== WHAT TO PRODUCE ==
Return all the entries below exactly as they were given.

-- DATA follows --

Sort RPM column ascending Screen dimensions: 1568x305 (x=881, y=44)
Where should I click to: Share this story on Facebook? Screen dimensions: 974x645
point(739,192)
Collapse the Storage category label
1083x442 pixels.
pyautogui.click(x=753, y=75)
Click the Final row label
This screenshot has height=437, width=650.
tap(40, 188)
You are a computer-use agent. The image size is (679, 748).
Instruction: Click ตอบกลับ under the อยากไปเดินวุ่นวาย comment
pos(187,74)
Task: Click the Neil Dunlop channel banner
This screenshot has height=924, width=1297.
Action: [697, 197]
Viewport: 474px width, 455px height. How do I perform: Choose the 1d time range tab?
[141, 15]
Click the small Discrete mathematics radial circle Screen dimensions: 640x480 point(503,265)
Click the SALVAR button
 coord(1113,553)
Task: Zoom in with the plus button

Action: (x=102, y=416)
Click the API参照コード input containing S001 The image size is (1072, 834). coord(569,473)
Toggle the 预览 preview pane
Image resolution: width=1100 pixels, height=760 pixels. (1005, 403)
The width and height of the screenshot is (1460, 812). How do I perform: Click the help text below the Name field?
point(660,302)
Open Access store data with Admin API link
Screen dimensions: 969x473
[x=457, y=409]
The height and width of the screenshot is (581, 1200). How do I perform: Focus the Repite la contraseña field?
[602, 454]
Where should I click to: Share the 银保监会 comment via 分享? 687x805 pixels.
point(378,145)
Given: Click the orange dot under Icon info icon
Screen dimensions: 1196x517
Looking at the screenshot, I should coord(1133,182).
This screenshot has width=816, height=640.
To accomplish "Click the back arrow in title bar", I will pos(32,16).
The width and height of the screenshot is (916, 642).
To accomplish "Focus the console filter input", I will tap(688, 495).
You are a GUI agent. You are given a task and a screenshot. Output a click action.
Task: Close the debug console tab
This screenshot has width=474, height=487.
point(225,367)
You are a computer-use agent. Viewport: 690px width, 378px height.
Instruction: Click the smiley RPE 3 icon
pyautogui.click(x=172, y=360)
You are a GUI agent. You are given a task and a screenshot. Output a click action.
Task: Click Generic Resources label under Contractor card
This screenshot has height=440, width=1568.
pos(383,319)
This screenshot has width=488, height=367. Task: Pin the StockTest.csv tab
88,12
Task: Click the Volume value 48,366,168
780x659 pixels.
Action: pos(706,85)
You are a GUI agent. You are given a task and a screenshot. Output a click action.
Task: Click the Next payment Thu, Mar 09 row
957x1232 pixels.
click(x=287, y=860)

-- DATA concluded --

== EXERCISE SOLUTION ==
Sort RPM column ascending Screen dimensions: 1568x305 (x=881, y=44)
Where should I click to: Share this story on Facebook? Screen dimensions: 974x645
point(739,192)
Collapse the Storage category label
1083x442 pixels.
pyautogui.click(x=753, y=75)
Click the Final row label
This screenshot has height=437, width=650.
tap(40, 188)
You are a computer-use agent. The image size is (679, 748).
Instruction: Click ตอบกลับ under the อยากไปเดินวุ่นวาย comment
pos(187,74)
Task: Click the Neil Dunlop channel banner
This screenshot has height=924, width=1297.
Action: [697, 197]
Viewport: 474px width, 455px height. How do I perform: Choose the 1d time range tab?
[141, 15]
Click the small Discrete mathematics radial circle Screen dimensions: 640x480 point(503,265)
Click the SALVAR button
 coord(1113,553)
Task: Zoom in with the plus button

Action: (x=102, y=416)
Click the API参照コード input containing S001 The image size is (1072, 834). coord(569,473)
Toggle the 预览 preview pane
Image resolution: width=1100 pixels, height=760 pixels. (1005, 403)
The width and height of the screenshot is (1460, 812). How do I perform: Click the help text below the Name field?
point(660,302)
Open Access store data with Admin API link
Screen dimensions: 969x473
[x=457, y=409]
The height and width of the screenshot is (581, 1200). How do I perform: Focus the Repite la contraseña field?
[602, 454]
Where should I click to: Share the 银保监会 comment via 分享? 687x805 pixels.
point(378,145)
Given: Click the orange dot under Icon info icon
Screen dimensions: 1196x517
Looking at the screenshot, I should coord(1133,182).
This screenshot has width=816, height=640.
To accomplish "Click the back arrow in title bar", I will pos(32,16).
The width and height of the screenshot is (916, 642).
To accomplish "Focus the console filter input", I will tap(688, 495).
You are a GUI agent. You are given a task and a screenshot. Output a click action.
Task: Close the debug console tab
This screenshot has width=474, height=487.
point(225,367)
You are a computer-use agent. Viewport: 690px width, 378px height.
Instruction: Click the smiley RPE 3 icon
pyautogui.click(x=172, y=360)
You are a GUI agent. You are given a task and a screenshot. Output a click action.
Task: Click Generic Resources label under Contractor card
This screenshot has height=440, width=1568.
pos(383,319)
This screenshot has width=488, height=367. Task: Pin the StockTest.csv tab
88,12
Task: Click the Volume value 48,366,168
780x659 pixels.
Action: pos(706,85)
You are a GUI agent. You are given a task and a screenshot. Output a click action.
Task: Click the Next payment Thu, Mar 09 row
957x1232 pixels.
click(x=287, y=860)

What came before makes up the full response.